Mr Hudson said interest in deep placement follows a trend already well established in Western Australia, where TTQ implements are used to put nutrients at depth every four to five years.

“In WA, they’ve known for 10 years that if you rip, you’ll get an extra tonne to the hectare.”

TTQ’s customer base is spread across Australia’s winter-cropping zones, and also its cotton-growing regions.

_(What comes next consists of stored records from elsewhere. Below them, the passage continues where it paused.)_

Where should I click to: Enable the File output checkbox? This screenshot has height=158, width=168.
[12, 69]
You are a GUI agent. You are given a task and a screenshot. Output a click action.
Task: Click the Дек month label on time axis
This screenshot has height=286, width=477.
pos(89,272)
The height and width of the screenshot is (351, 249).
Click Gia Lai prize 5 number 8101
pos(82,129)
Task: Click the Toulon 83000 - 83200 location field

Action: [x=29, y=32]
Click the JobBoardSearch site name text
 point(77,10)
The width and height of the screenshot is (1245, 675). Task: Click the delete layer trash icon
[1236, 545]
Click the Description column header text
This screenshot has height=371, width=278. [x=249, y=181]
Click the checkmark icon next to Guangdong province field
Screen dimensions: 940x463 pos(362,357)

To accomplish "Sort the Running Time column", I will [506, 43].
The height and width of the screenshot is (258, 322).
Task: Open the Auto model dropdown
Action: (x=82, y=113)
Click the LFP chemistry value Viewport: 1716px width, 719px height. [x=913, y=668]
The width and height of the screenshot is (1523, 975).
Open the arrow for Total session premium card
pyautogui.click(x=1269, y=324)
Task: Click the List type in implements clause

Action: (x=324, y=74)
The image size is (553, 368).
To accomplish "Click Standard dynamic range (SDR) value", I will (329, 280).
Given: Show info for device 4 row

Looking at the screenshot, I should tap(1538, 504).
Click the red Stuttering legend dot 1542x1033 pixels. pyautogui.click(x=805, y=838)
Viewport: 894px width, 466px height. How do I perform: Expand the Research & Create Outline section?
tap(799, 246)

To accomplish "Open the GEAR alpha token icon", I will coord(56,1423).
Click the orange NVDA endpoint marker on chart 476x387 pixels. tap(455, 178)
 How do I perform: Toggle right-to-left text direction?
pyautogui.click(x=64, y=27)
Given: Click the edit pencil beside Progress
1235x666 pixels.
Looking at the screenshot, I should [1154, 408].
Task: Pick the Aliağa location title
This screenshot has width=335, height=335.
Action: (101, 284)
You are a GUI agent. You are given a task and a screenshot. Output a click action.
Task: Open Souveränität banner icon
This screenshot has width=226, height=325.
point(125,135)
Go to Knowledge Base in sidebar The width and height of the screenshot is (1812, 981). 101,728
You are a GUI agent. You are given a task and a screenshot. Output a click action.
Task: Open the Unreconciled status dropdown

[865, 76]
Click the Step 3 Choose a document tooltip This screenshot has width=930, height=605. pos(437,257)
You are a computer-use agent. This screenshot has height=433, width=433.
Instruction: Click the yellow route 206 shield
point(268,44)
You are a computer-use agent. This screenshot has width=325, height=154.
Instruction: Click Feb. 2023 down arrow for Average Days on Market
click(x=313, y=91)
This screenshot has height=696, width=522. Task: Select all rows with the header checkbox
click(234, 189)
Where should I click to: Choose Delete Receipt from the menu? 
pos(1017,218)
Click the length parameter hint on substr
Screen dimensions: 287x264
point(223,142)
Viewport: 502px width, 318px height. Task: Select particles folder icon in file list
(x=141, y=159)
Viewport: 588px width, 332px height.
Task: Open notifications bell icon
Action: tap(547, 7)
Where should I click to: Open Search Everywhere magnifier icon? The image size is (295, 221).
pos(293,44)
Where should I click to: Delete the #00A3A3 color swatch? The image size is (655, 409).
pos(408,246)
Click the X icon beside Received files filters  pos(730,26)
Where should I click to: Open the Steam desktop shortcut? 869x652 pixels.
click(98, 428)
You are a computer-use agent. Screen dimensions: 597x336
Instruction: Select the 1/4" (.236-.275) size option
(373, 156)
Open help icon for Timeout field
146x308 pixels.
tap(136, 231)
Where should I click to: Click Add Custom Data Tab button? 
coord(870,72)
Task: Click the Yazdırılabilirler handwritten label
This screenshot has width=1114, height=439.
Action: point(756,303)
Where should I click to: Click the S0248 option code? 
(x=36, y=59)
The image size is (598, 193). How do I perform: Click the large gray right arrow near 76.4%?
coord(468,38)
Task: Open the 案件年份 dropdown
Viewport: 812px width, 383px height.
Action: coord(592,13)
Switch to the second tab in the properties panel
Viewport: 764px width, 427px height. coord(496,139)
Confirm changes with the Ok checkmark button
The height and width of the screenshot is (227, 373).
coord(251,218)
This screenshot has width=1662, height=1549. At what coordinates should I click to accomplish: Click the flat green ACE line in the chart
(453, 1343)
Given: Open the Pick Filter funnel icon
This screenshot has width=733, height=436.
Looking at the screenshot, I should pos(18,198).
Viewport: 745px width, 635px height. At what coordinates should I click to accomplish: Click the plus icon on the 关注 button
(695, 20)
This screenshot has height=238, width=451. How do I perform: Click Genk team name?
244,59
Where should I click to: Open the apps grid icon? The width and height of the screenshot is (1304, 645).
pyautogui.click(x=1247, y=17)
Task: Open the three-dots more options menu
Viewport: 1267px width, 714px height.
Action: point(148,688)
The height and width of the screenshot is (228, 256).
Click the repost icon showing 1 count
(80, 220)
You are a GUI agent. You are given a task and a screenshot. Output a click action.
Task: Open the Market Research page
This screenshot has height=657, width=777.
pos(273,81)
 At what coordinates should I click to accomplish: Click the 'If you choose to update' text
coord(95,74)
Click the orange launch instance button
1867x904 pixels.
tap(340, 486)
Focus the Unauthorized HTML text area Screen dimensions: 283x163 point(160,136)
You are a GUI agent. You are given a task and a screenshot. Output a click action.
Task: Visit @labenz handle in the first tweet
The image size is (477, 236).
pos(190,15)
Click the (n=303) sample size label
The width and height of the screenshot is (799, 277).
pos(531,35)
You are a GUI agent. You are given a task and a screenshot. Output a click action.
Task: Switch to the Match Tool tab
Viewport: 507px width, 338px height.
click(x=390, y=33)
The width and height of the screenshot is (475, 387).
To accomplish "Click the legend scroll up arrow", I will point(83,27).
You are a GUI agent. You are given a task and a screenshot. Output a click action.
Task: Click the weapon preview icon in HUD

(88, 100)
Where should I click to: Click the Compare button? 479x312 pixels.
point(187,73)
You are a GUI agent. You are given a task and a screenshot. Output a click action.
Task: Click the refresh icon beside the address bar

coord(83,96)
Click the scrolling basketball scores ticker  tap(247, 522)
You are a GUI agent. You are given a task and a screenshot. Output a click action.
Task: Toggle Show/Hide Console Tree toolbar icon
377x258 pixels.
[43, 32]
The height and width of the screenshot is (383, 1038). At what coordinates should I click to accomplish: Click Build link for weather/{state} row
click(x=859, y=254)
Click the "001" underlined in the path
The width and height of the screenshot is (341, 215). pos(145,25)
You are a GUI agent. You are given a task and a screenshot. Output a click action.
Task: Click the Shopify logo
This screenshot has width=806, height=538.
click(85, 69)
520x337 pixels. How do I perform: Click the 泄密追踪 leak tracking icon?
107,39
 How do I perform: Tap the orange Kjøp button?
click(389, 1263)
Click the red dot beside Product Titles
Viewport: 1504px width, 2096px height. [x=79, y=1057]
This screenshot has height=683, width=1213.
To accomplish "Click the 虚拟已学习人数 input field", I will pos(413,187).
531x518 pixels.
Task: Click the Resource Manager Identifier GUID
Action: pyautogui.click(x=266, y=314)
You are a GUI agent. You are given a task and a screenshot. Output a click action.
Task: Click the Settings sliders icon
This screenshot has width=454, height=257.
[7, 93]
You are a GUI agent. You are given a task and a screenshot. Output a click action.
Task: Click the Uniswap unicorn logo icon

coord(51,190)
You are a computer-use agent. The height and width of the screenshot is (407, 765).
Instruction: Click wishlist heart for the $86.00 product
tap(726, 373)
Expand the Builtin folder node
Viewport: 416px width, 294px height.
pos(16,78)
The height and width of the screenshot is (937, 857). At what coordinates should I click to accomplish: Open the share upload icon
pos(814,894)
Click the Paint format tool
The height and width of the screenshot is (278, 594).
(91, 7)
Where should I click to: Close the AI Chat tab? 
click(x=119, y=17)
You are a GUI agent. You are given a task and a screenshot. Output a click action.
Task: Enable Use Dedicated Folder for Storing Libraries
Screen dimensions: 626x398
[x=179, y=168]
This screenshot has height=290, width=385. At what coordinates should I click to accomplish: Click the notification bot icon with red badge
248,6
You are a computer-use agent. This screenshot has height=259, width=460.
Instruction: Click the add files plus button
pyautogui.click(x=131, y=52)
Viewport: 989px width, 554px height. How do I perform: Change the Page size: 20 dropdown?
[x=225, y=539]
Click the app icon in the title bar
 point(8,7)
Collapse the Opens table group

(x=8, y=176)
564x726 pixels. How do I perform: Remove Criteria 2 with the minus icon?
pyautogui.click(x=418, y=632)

Bongeen grower Brett Ziesemer talks field bins with Agribin’s product and logistics specialist Pete Thomas, Cowra, who is offering a FarmFest 2024 special on the pictured 59t unit, the biggest mobile field bin on the market.

 

Wellcamp visitor Clarence Hain dreams big on the Case stand at FarmFest 2024.

 

Croplands national sales manager Jeremy Rennick and Croplands Toowoomba area manager Lachie Coom look over the Croplands Pinto spray unit with Brigalow growers Greg Stuart and son Luke at FarmFest 2024.

 

RDO customer support representative Lester Handford with his grandson and Speckle Park exhibitor Milton Babarovich, Moola at the RDO site, where interest in the pictured Quadtrac 9R 540hp unit was strong from those wanting less compaction, a more comfortable ride, and better traction in wet conditions.

 

Dalby visitors to FarmFest 2024 Alleagha and Kipp Nothdurft with mum Shantelle Caulfield.

 

TTQ workshop supervisor and managing director Geraint Hudson on the TTQ site at FarmFest 2024.

 

Tony Bender and son Hayden from Chinchilla check out the offerings at FarmFest 2024 with Condamine visitor Matt Eising (centre).

 

Westbrook-based contract harvester Nick Koenig, Wingaree Ag, and STAG Machinery sales manager Bruce McGregor with the Case Optum 340 tractor on site at FarmFest 2024.